RTG Directed Reading: p-adic numbers
Instructor: Alex Mathers
Email: amathers [at] ucsd [dot] edu
Meeting time: Tuesdays 7-8pm PST
Office hours: Fridays 5-6pm PST
Zoom meeting ID: 994 9375 8197
Course description:
In this course we will study the topic of p-adic numbers. In this name p denotes a prime number, so there
is a field of p-adic numbers associated to each prime p. Our first goal is to define the p-adic numbers and develop a theory of analysis
over them (or more generally for any "nonarchimedean field"), analagous to the theory of analysis over the real or complex numbers.

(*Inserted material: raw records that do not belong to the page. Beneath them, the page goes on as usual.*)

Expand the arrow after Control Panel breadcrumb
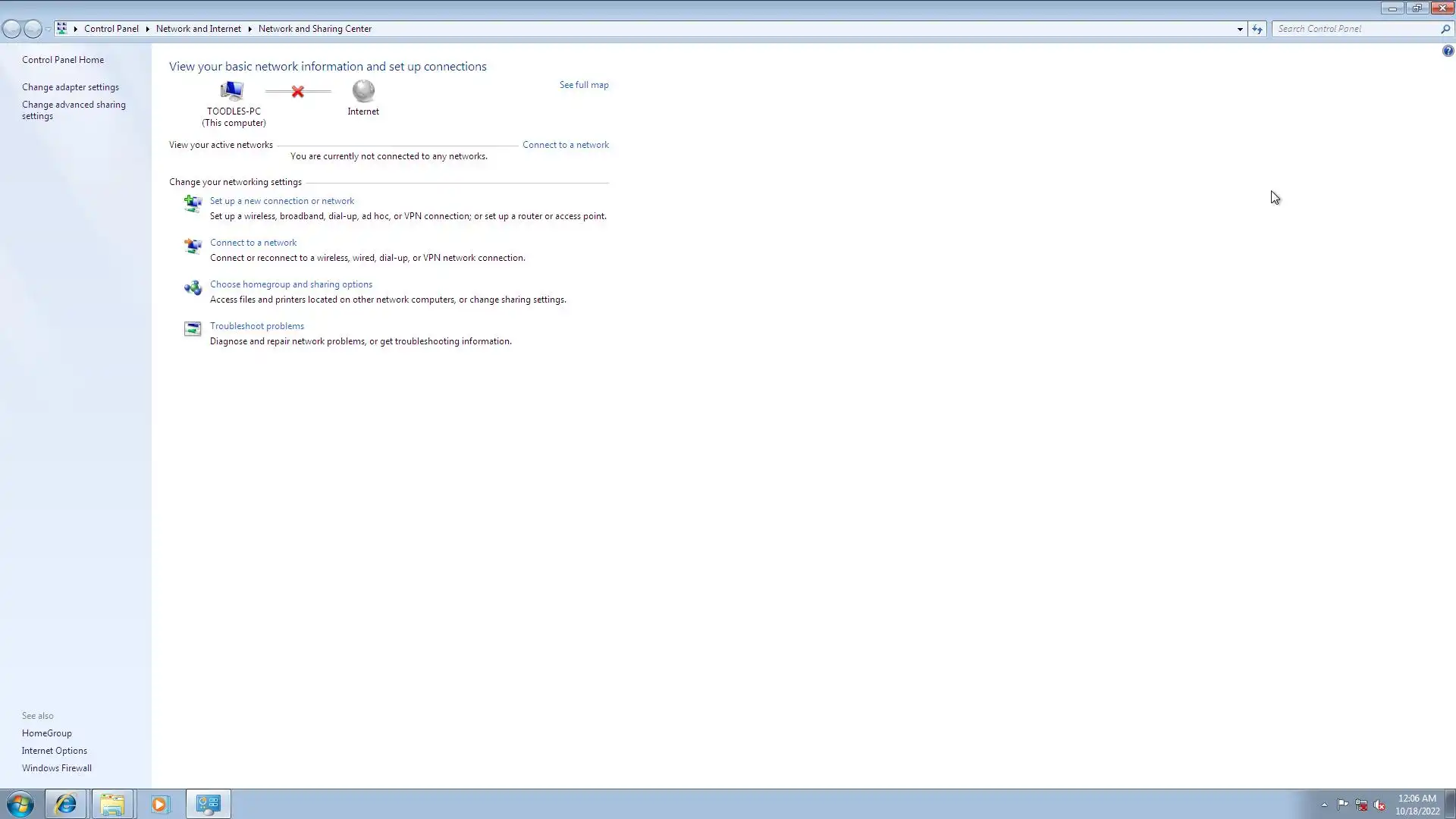 pos(147,29)
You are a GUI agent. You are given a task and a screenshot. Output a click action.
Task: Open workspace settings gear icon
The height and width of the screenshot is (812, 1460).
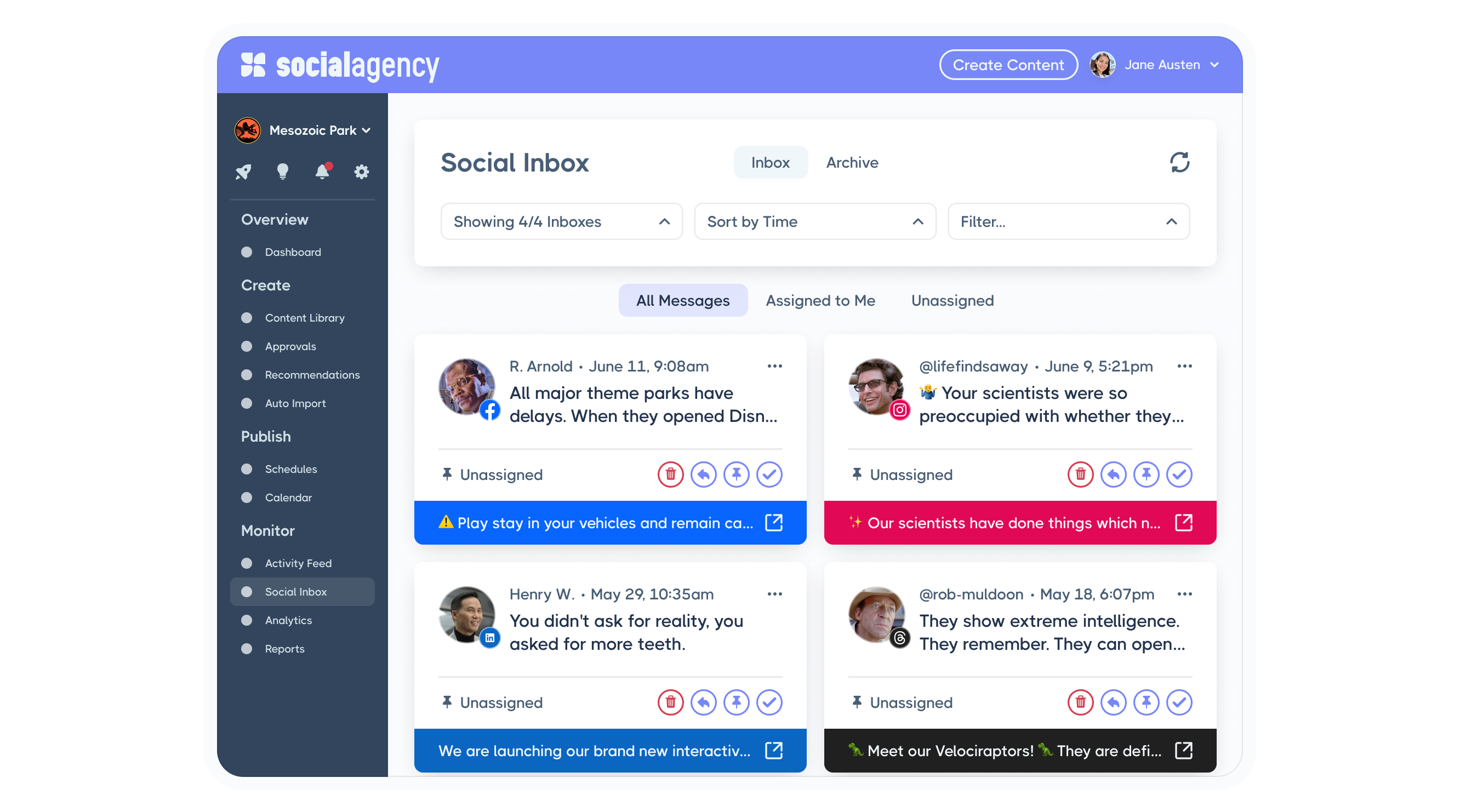coord(362,171)
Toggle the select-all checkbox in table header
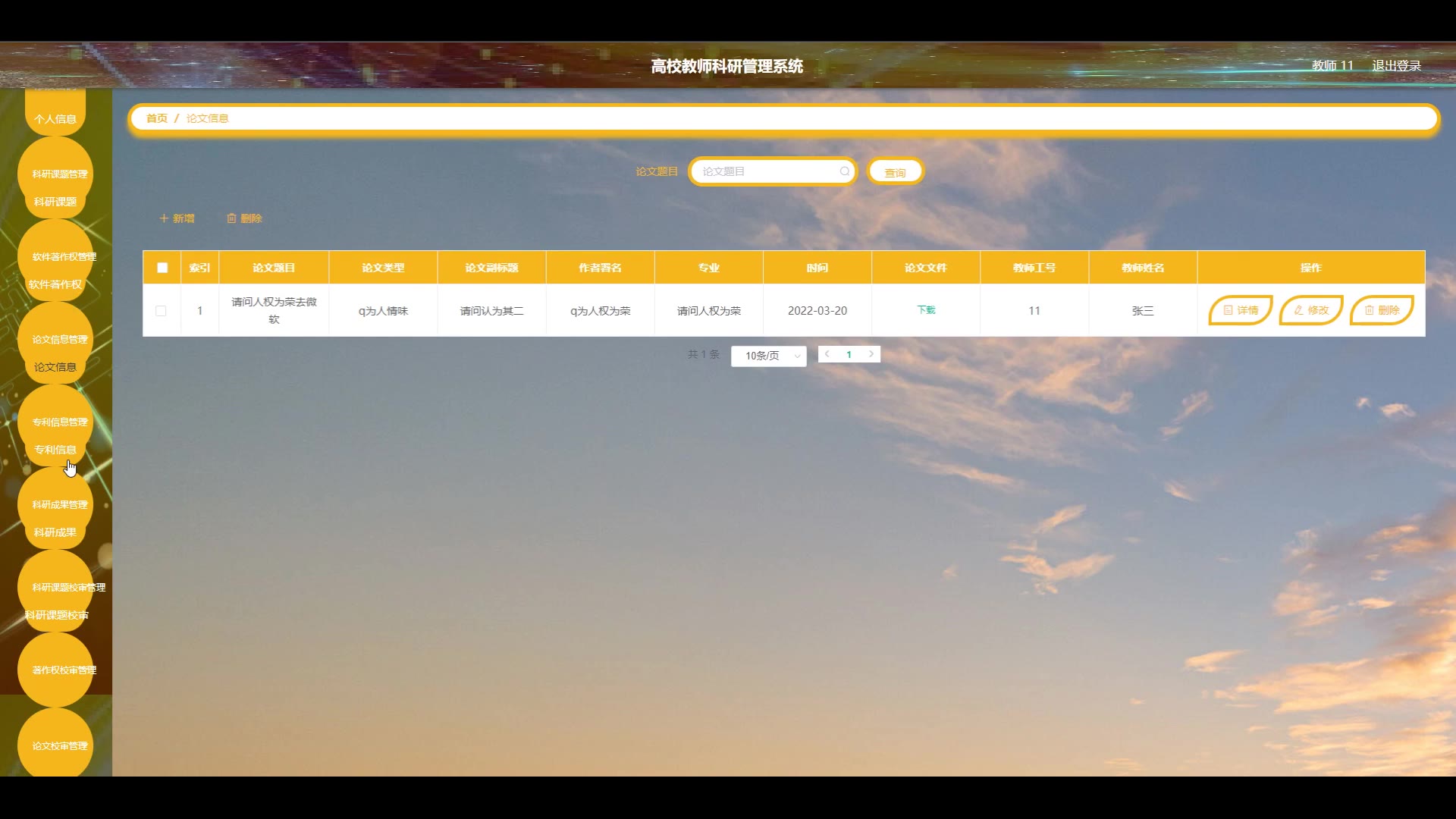Viewport: 1456px width, 819px height. click(x=162, y=268)
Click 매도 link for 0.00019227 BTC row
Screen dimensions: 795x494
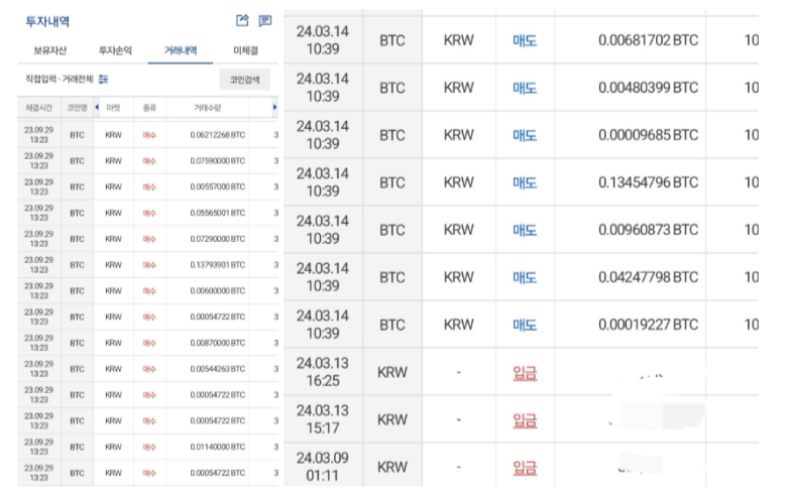pos(525,325)
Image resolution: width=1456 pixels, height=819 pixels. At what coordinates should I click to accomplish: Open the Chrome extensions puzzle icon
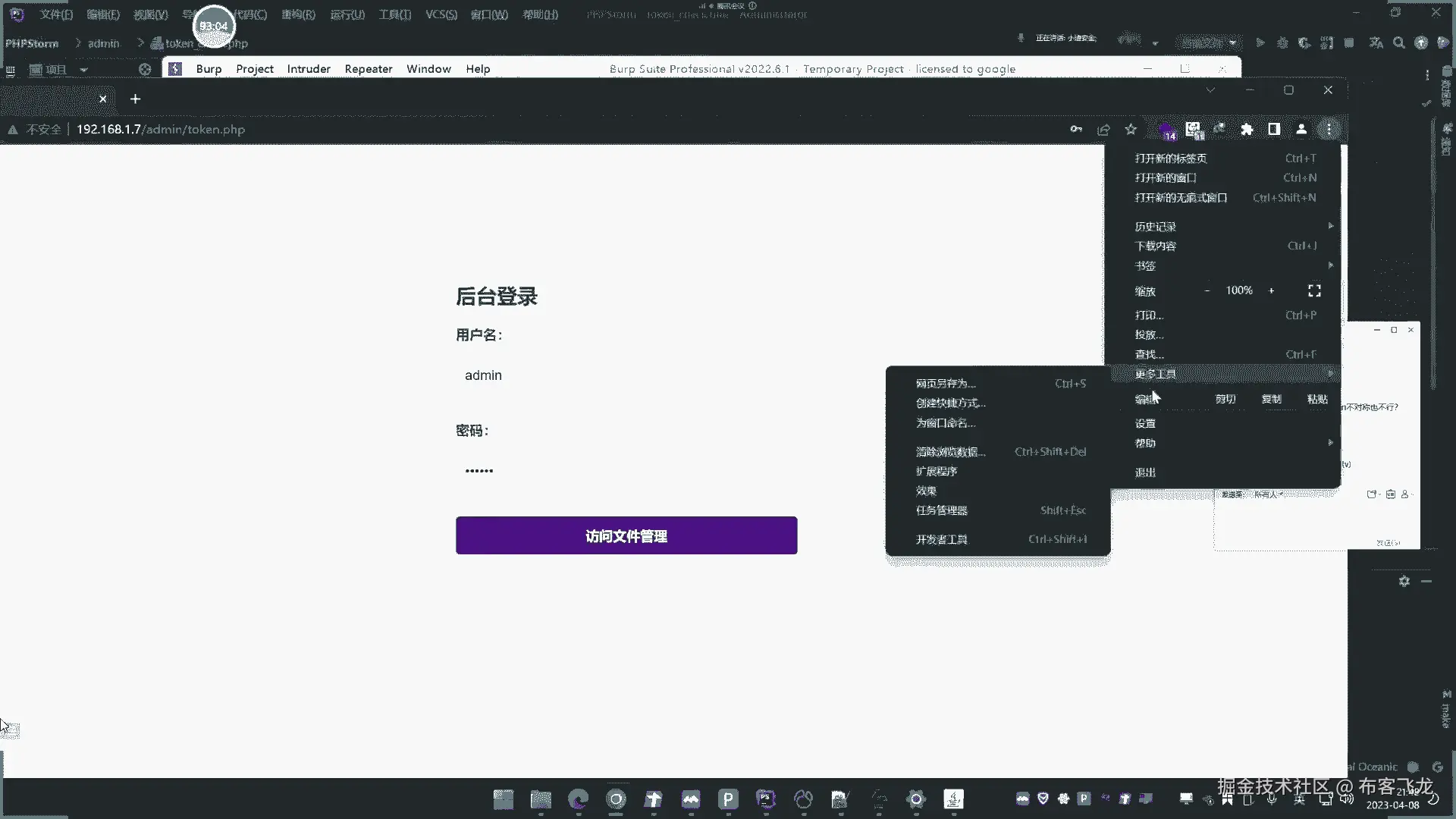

Afterwards we will discuss some algebraic properties of the p-adic numbers and talk about local-global principles.
Course structure:
In lieu of traditional lectures or reading the textbook, I will provide the important material each week
in the form of problem sets (link below). Each week we will meet and one student will give a talk summarizing the week's material, which
should include some of the important proofs. Giving talks is an important skill for anybody pursuing higher math, and you should take this
as an opportunity to improve that skill. I highly recommend that you start the problems as early as possible, especially if you are the week's
speaker, as having more time to digest the material will make it easier to summarize the material before your talk.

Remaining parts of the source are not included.